OBJECTIVE ->
Retype the lines of the listing that run between the line holding "Click the TRR" and the line holding "(x=270, y=97)", inclusive, and leave the pictures out of your answer.

AVAILABLE DATA ->

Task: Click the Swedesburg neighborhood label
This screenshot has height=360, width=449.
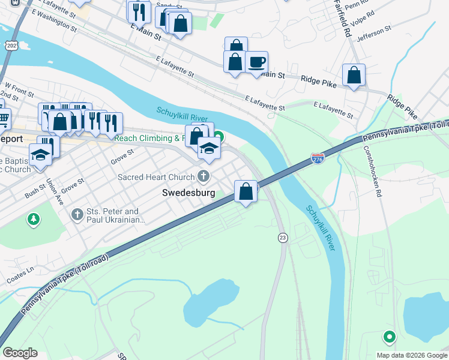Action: [x=189, y=193]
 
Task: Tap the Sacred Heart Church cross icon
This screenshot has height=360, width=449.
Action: [x=203, y=176]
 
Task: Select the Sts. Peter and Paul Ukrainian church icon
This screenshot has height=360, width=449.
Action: [x=77, y=214]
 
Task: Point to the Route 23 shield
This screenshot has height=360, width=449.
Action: [x=282, y=238]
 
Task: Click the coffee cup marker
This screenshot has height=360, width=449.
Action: [x=257, y=62]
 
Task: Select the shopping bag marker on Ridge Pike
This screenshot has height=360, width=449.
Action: [x=354, y=76]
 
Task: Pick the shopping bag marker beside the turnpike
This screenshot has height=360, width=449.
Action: [x=246, y=192]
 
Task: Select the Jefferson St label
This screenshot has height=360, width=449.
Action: [x=373, y=31]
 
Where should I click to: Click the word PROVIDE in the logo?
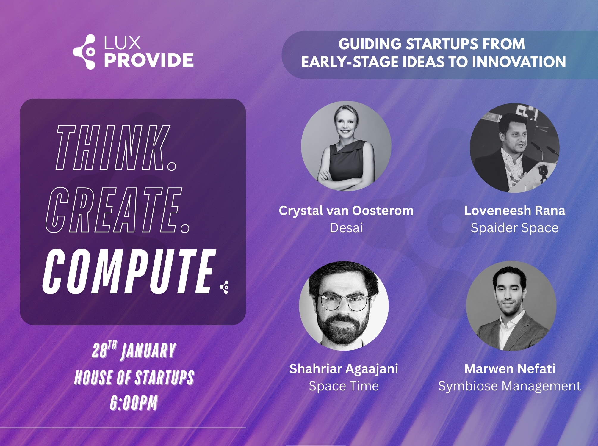point(149,60)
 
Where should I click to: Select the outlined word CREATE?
point(117,210)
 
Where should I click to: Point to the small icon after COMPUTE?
point(225,287)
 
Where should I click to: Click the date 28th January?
point(134,351)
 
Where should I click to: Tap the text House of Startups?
point(134,378)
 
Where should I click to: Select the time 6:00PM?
point(134,403)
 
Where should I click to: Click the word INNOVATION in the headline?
point(519,62)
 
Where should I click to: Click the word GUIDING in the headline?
point(370,44)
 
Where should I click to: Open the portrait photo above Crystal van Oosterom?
point(346,146)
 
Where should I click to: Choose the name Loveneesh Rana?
point(515,211)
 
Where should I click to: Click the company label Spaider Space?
point(514,228)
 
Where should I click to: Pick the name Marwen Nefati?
point(510,369)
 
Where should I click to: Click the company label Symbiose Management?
point(509,386)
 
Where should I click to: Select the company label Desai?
point(346,228)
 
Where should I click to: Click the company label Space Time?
point(344,386)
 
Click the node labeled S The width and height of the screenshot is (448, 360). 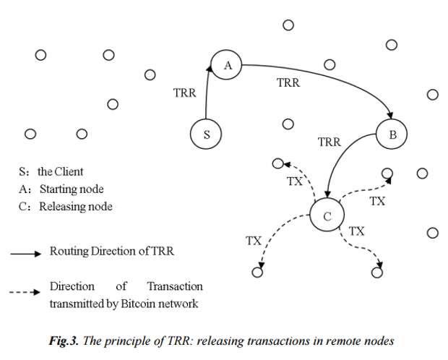tap(206, 134)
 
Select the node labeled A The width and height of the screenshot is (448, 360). tap(227, 66)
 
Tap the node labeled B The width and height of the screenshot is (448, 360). tap(392, 134)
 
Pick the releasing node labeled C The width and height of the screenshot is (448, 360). tap(327, 216)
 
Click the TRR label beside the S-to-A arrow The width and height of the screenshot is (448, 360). tap(185, 93)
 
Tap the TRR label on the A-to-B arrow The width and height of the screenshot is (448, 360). tap(288, 83)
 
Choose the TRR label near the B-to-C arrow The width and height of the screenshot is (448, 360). tap(329, 142)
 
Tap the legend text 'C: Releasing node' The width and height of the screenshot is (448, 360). tap(65, 207)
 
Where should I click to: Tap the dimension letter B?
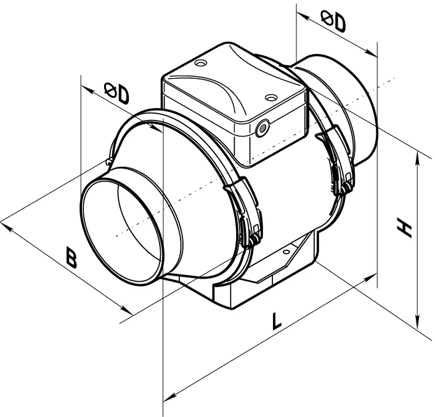(x=71, y=258)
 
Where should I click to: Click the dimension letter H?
(x=404, y=229)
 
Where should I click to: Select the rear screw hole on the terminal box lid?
(x=200, y=63)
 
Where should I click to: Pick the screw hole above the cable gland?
(x=270, y=97)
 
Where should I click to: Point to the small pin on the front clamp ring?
(x=109, y=161)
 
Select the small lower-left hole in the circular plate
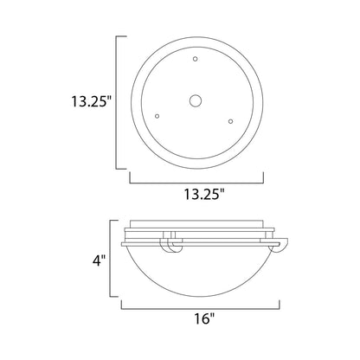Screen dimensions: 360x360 click(157, 115)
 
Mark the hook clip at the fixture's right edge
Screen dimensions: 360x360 click(280, 248)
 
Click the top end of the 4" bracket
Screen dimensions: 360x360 click(115, 221)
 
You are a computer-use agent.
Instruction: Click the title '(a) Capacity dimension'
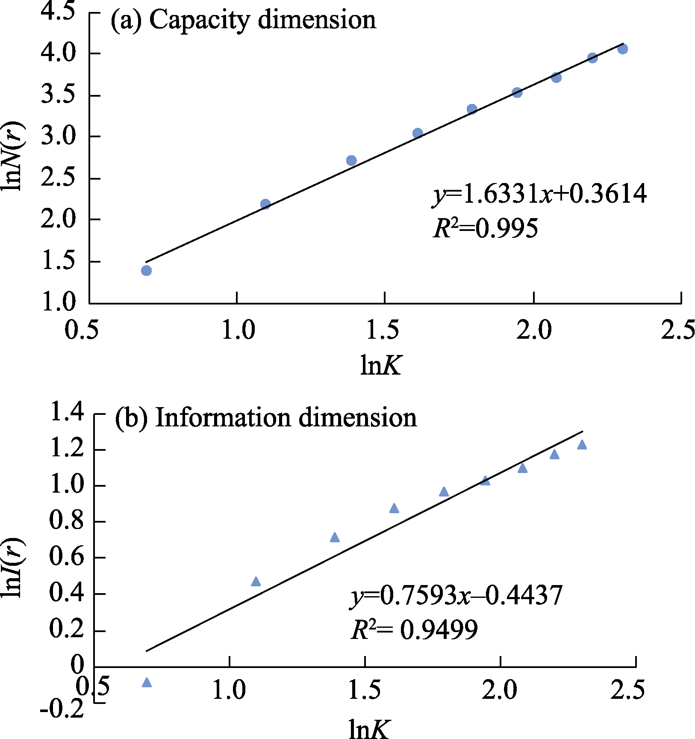(243, 20)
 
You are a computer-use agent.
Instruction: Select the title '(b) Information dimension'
(265, 417)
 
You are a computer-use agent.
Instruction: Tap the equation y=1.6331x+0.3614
(539, 195)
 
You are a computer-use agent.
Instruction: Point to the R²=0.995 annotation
(485, 228)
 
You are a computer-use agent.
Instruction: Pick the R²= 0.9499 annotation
(414, 629)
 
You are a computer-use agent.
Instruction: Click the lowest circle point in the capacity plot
(146, 270)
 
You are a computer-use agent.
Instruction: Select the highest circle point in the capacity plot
(622, 49)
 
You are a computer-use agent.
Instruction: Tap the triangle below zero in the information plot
(147, 682)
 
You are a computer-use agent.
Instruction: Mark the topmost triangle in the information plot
(582, 445)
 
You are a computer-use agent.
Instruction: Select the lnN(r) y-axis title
(14, 156)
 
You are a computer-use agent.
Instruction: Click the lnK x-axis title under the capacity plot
(381, 366)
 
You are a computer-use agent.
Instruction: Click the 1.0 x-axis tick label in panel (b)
(229, 690)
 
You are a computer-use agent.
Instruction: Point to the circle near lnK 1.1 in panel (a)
(265, 204)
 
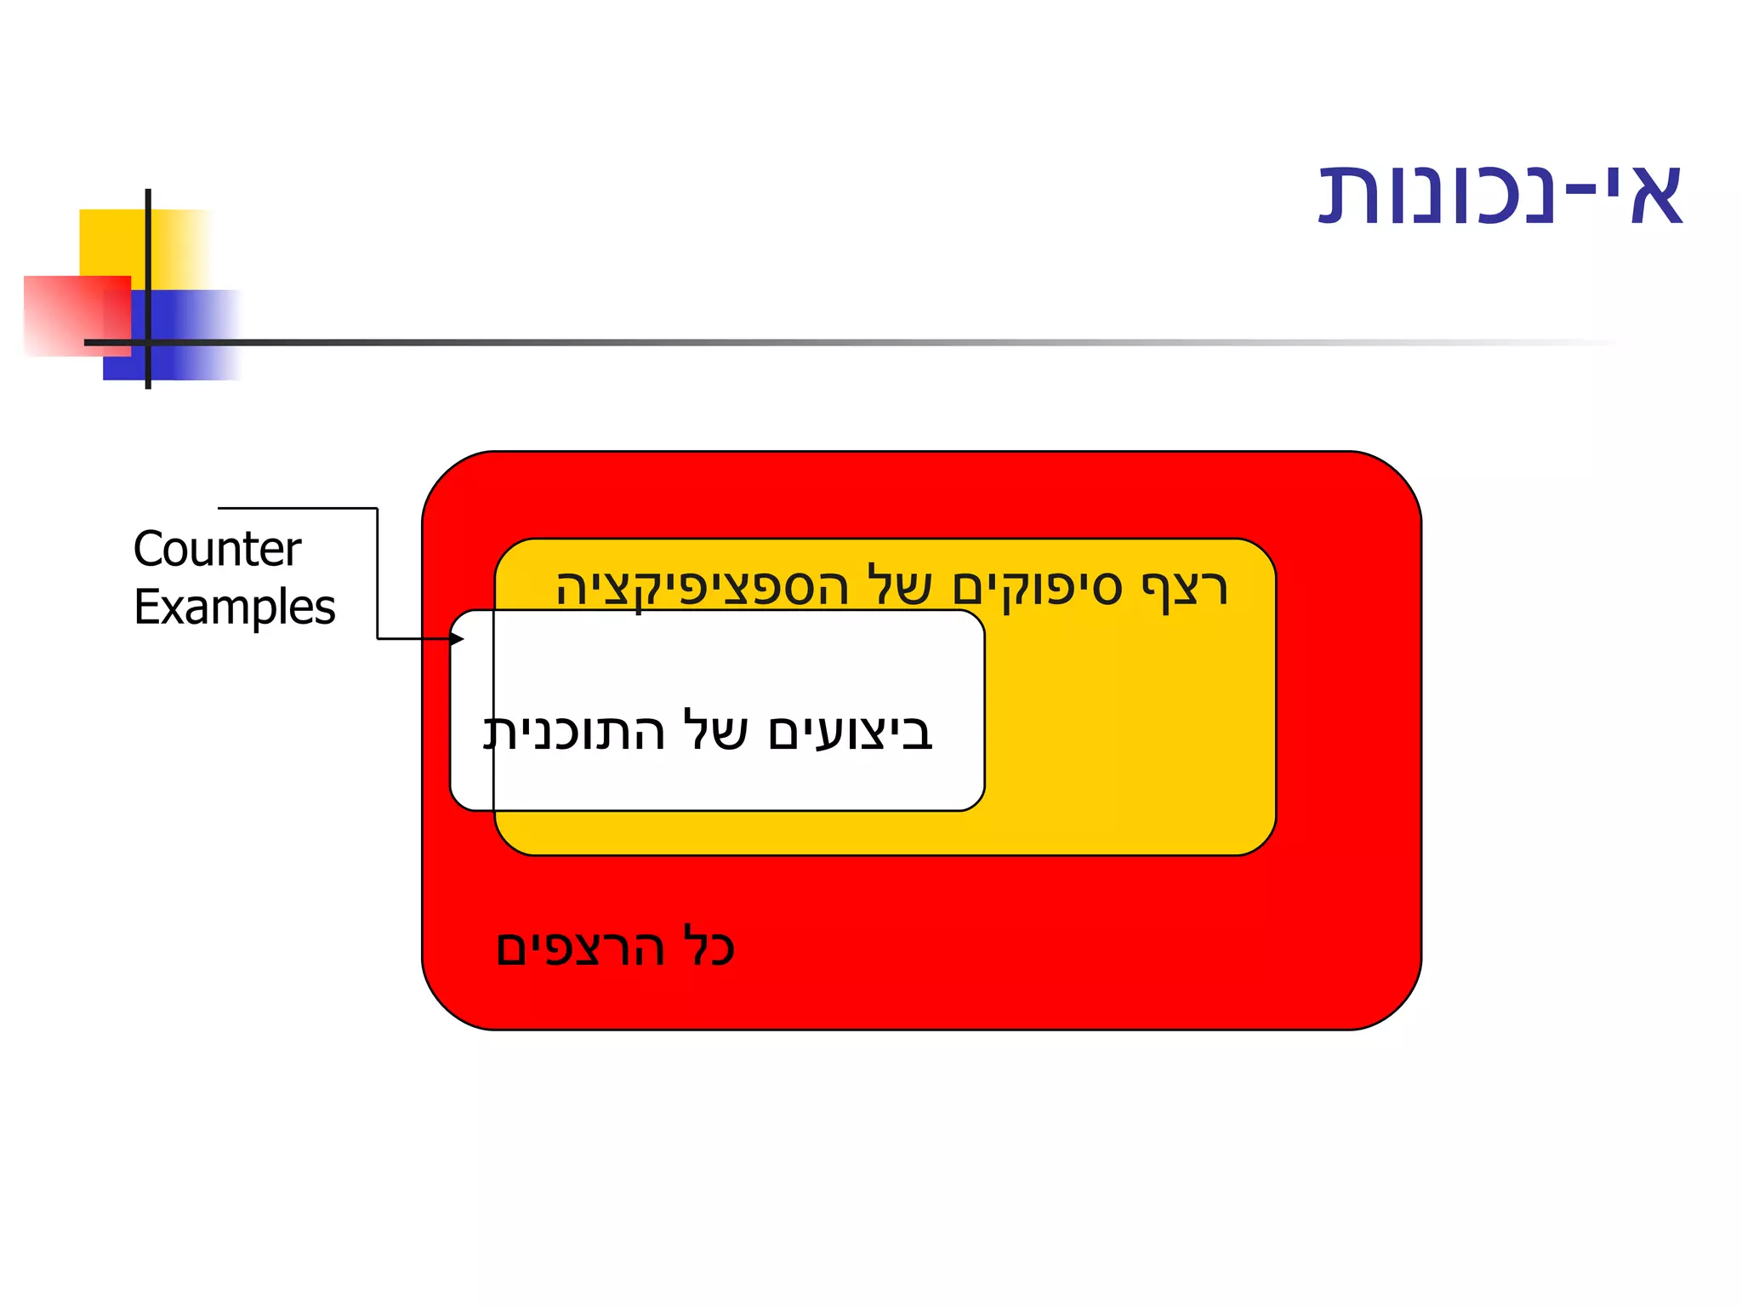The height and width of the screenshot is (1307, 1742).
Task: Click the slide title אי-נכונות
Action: (x=1500, y=194)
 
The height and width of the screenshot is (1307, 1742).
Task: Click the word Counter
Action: (x=217, y=549)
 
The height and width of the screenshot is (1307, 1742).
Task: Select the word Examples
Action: (x=235, y=608)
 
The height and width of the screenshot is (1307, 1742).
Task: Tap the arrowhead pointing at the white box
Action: (x=458, y=638)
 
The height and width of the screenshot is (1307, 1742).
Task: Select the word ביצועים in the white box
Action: (x=851, y=732)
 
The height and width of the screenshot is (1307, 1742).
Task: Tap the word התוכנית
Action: (x=574, y=732)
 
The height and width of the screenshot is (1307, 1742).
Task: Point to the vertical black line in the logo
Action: (x=148, y=255)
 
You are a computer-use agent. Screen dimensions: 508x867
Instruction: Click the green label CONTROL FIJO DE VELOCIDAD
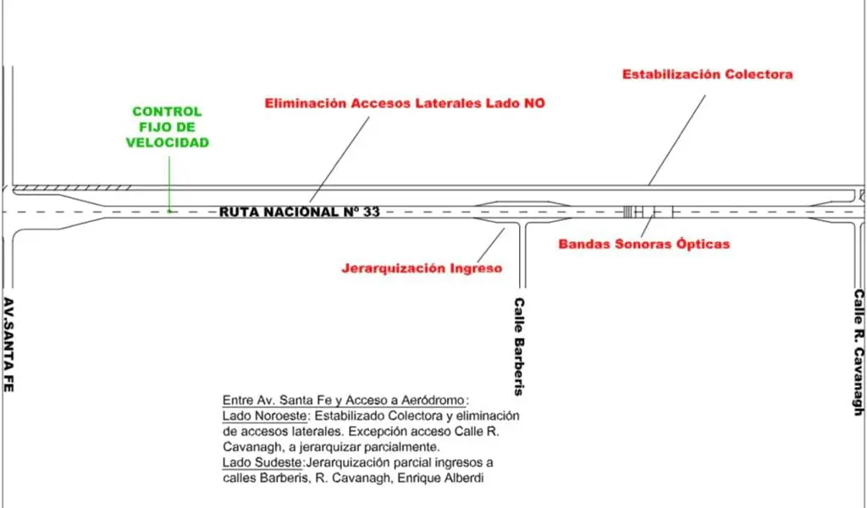[x=167, y=127]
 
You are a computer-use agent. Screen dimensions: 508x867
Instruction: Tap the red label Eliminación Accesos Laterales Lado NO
[x=405, y=103]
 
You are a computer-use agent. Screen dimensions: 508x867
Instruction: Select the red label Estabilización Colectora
[x=707, y=75]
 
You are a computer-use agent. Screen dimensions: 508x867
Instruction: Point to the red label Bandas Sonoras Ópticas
[x=643, y=244]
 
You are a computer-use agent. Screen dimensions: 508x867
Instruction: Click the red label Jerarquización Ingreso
[x=422, y=268]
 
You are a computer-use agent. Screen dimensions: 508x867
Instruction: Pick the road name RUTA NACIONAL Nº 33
[x=300, y=212]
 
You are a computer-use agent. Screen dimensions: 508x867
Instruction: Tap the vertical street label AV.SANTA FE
[x=9, y=344]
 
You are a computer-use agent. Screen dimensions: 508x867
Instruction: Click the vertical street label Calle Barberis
[x=519, y=346]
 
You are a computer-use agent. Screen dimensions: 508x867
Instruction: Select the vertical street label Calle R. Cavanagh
[x=858, y=352]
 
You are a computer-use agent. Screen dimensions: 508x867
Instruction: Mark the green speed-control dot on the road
[x=169, y=211]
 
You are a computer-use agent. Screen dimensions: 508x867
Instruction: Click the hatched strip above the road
[x=72, y=187]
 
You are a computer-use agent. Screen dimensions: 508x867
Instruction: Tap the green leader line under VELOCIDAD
[x=169, y=182]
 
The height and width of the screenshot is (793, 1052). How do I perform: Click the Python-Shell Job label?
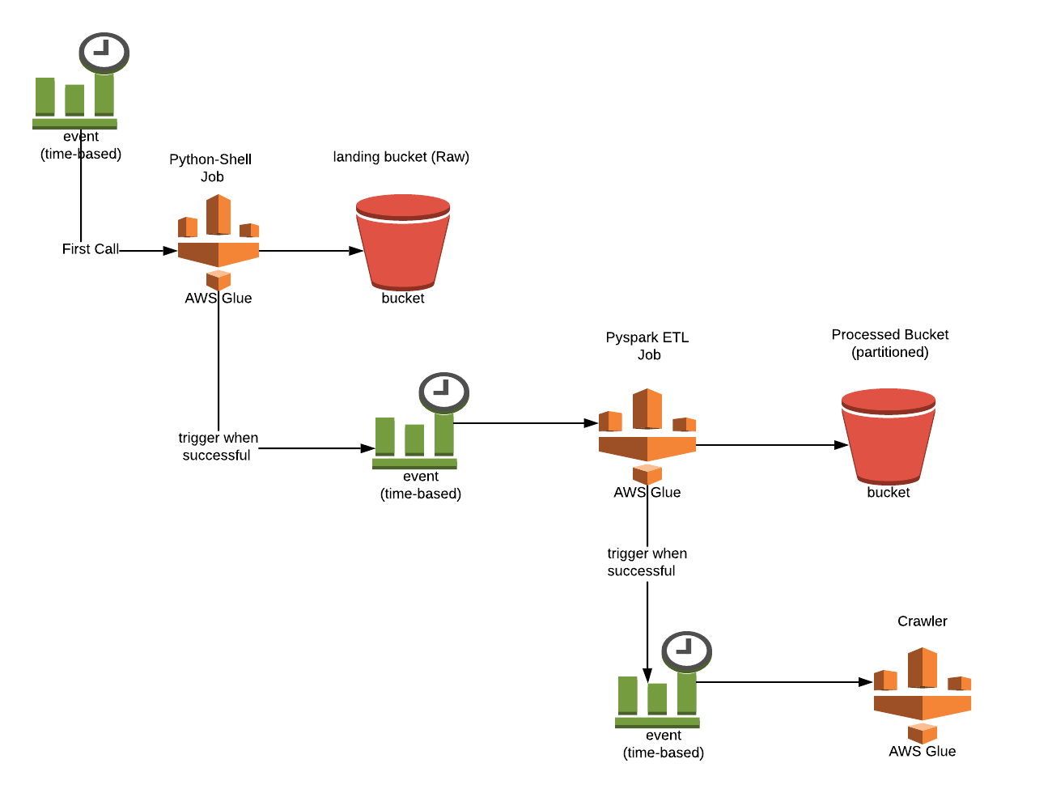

ANSWER TO THIS EXERCISE ->
Click the TRR label beside the S-to-A arrow The width and height of the screenshot is (448, 360). tap(185, 93)
 
Tap the TRR label on the A-to-B arrow The width and height of the screenshot is (448, 360). tap(288, 83)
 
Choose the TRR label near the B-to-C arrow The width and height of the screenshot is (448, 360). tap(329, 142)
 
Tap the legend text 'C: Releasing node' The width and height of the screenshot is (448, 360). tap(65, 207)
 
Where should I click to: Tap the dimension letter B?
(x=71, y=258)
 
Where should I click to: Click the dimension letter H?
(x=404, y=229)
 
Where should I click to: Select the rear screw hole on the terminal box lid?
(x=200, y=63)
 
Where should I click to: Pick the screw hole above the cable gland?
(x=270, y=97)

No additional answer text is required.